New Zealand, other than Auckland, will move to Alert Level 1 next Monday, September 21 at 11.59pm, Prime Minister Jacinda Ardern said today.
The move, however, is contingent on no Covid-19 cases appearing outside of Auckland between now and then.
Auckland's position will also be reviewed that day, with an eye to increasing gathering limits.
If Cabinet agrees to proceed, Auckland's changes will come into force on Wednesday, September 23 at 11.59pm.
Public transport operators will also no longer enforce seating and social distancing rules, but mask use will still be compulsory.
Prime Minister Jacinda Ardern made the announcements today from Dunedin after Cabinet's alert level review.
Auckland is currently at Level 2.5, while the rest of the country is at Level 2.
Ardern said that during the two weeks Auckland has been at Alert Level 2.5, there has been 36 additional cases of Covid-19 community transmission identified.
Within the Auckland cluster, she said, remains "a potential trouble spot" – the new sub cluster from the bereavement event related to the Mount Roskill Evangelical Fellowship church .
It saw 15 more cases, she said, and while there was no evidence of significant spread outside the Auckland cluster, it raised the possibility more people have been exposed to Covid-19.
"We should be cautious of moving to Level 1 immediately," Ardern said.
Director General of Health Dr Ashley Bloomfield recommended a short extension to the current alert levels.
Auckland's Alert Level 2.5 will be reviewed next Monday, September 21 - with a view to increase gathering limits and any changes will take effect from Wednesday, September 23 at 11.59pm.
"While our aim is to speedily move down alert levels safely, we also need to be focused on the future, on getting back to Level 1, but in a sustained way and not rushing there only to have to bounce out of it soon after," she said.
On why the rest of the country could not immediately move to Alert Level 1, Ardern said modelling by the Ministry of Health suggested there is a 25 per cent chance of Covid-19 cases spreading outside of Auckland.
"So while the cases are currently in Auckland, with inter-regional travel open there remains a risk of spreading the virus to the rest of the country.
"It only requires one person travelling and attending a super-spreader event somewhere else in the country and we could be looking at further restrictions everywhere.
"The Level 2 precautions we have in place continue to act as a safety barrier for flair ups in the rest of New Zealand."

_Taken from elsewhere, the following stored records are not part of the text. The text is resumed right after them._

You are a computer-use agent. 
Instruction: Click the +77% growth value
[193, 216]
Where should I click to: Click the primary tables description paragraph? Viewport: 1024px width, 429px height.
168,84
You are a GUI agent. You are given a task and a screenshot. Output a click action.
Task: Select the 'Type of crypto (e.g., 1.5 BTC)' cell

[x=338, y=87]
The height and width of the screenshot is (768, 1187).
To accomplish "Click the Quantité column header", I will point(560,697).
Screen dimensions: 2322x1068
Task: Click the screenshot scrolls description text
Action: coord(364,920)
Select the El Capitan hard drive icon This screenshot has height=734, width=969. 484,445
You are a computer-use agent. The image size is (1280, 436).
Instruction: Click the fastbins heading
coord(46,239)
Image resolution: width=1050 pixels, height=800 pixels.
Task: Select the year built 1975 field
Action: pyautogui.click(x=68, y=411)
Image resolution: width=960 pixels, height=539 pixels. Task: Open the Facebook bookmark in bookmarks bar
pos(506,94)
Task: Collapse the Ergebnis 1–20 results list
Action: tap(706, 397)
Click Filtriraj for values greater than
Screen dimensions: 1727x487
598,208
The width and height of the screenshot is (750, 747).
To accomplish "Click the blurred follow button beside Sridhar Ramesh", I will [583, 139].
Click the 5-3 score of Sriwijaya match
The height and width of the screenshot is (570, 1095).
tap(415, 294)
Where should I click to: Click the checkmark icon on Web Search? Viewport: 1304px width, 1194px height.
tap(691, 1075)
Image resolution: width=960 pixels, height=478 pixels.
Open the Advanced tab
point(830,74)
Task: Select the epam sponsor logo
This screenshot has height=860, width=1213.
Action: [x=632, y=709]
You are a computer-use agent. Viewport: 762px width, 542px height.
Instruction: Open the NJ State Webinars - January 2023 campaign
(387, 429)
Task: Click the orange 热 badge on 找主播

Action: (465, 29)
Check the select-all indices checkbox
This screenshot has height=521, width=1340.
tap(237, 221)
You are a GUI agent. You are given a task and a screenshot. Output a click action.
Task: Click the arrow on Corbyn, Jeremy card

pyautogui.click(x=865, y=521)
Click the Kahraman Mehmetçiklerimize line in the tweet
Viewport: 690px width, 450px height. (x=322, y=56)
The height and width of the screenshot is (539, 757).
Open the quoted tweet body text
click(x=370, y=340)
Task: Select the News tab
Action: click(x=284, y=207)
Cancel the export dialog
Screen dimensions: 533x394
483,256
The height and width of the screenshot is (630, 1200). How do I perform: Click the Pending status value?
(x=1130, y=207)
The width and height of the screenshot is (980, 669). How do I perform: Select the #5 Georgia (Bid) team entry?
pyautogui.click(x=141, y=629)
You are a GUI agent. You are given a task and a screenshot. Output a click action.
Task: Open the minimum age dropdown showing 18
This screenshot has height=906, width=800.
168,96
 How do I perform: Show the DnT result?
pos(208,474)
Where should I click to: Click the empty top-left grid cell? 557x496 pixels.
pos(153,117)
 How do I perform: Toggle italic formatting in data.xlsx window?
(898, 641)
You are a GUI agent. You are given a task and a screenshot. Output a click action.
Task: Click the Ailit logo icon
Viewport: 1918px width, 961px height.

Labour's coalition partner NZ First immediately invoked its "agree to disagree" provision over today's decision to keep the rest of New Zealand at Level 2 until next week.
"Despite modelling suggesting a small risk of undetected cases outside Auckland, no evidence has yet emerged that this risk has been realised," Winston Peters said.
"New Zealand First supports the continuation of Alert Level 2 in Auckland [but] it cannot support a continuation of Alert Level 2 outside of Auckland until Monday 21 September at midnight."
ACT's David Seymour was also critical of the restriction decision, tweeting: "The Government says it has done a great job, but also that we must stay locked down.
"It cannot have it both ways. Either it has failed, or restrictions can be lifted."
Auckland moved to Alert Level 2.5 on August 30 after being at Alert Level 3 since the beginning of the August community outbreak, and the rest of New Zealand has been at Level 2 since August 12.
Ardern told media before the last alert level review that Cabinet would consider the nature of Auckland's Covid-19 cluster, its containment, compliance, the economic impact and the time period at Level 2.5 when it meets to review alert levels.
Yesterday, two news cases of Covid-19 were reported in New Zealand. One new case was a returnee who is in managed isolation and the other a health worker from Auckland's Jet Park quarantine facility. An additional case of community transmission, a child, was announced today.